→ Problem to solve: An exact copy of the whole listing is required.

Data in this exercise Start Marker

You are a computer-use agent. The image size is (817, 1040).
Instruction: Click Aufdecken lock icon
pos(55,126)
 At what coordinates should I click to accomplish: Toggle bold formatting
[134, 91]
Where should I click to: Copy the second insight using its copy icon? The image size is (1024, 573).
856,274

Data in this exercise End Marker

→ Problem solution:
You are a computer-use agent. The image size is (817, 1040).
Instruction: Click Aufdecken lock icon
pos(55,126)
 At what coordinates should I click to accomplish: Toggle bold formatting
[134, 91]
Where should I click to: Copy the second insight using its copy icon? The image size is (1024, 573).
856,274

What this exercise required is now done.